圧倒的な冷酷さをみせつけるのは、クラウス・キンスキー演じる賞金稼ぎ、ロコ。
汚いやり口で人を追い詰め、賞金首を殺しては大儲け。死体を回収するテキパキした姿はやり手のビジネスマンのような佇まい。「他人のことは何とも思わない」の究極の姿。
つい先日「ミッドサマー」という新作ホラーを観たのですが、あちらでは狂気の全体主義に個人が脅かされる恐怖を感じたけれど、ある意味この「殺しが静かにやって来る」はその逆……圧倒的に利己主義な個人が全体を食い散らかすという怖さを感じます。
介入の少ない実力主義はときに破綻を招く…銃を持ったずるい奴が得をしている自由の国…監督のコルブッチはあえて真逆な西部劇を描くことでアメリカを皮肉っているように思えます。
主たるストーリーは未亡人の復讐劇になっていますが、悪党クラウス・キンスキーに対峙する凄腕ガンマン・サイレンス役はフランス人のジャン=ルイ・トランティニャン。
サイレンスという名があらわすように、喉を切られて発声障害を抱えているというこれまた異色な主人公。
ヒロインの未亡人役には黒人女性が起用されていることも当時としては珍しいキャスティングです。
結ばれた美男美女の2人が悪党に一矢報いる話かと思いきや、とんでもないラストに…。
まさに無情の作品、従来の西部劇が好きな人に当時受け入れられたのか分かりませんが、ラストも物悲しい村の雰囲気も自分はすごく好きで、カルト映画としてジャンルを超えた人気があるのも納得です。
そういえばタランティーノの「ヘイトフル・エイト」も、馬車で居合わせる登場人物、個人が語るまやかしの正義、コーヒーに豪快な食べ方の食事シーン…とリスペクト散りばめてそうな気がしました。

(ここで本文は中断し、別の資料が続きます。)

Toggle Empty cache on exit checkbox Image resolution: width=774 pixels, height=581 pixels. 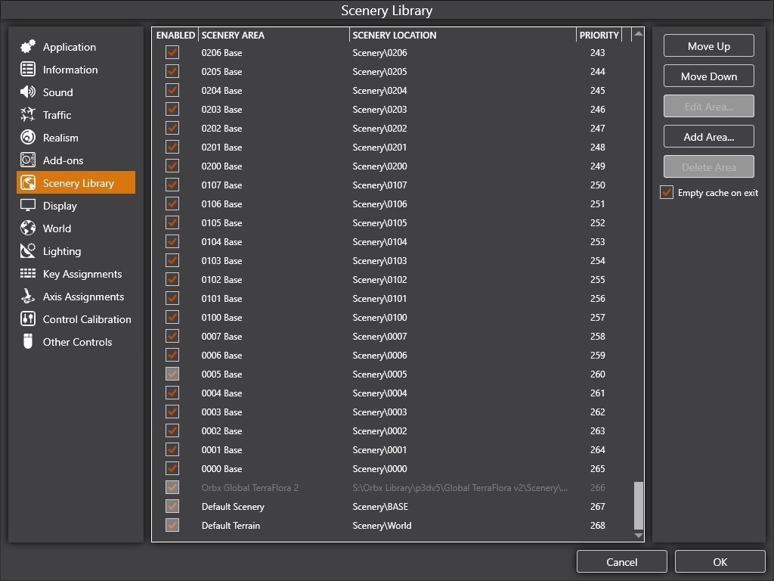coord(667,193)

公開当時はアメリカではこのラストが受け入れられないからといってハッピーエンド版を作らされたとか。
以前購入したDVDの特典に音声なしの映像が入っていたのですが、すんごいやっつけ仕事でバッドエンド以上に唐突すぎて笑いました。
無情だからこそ伝説になった作品ではないかと思います。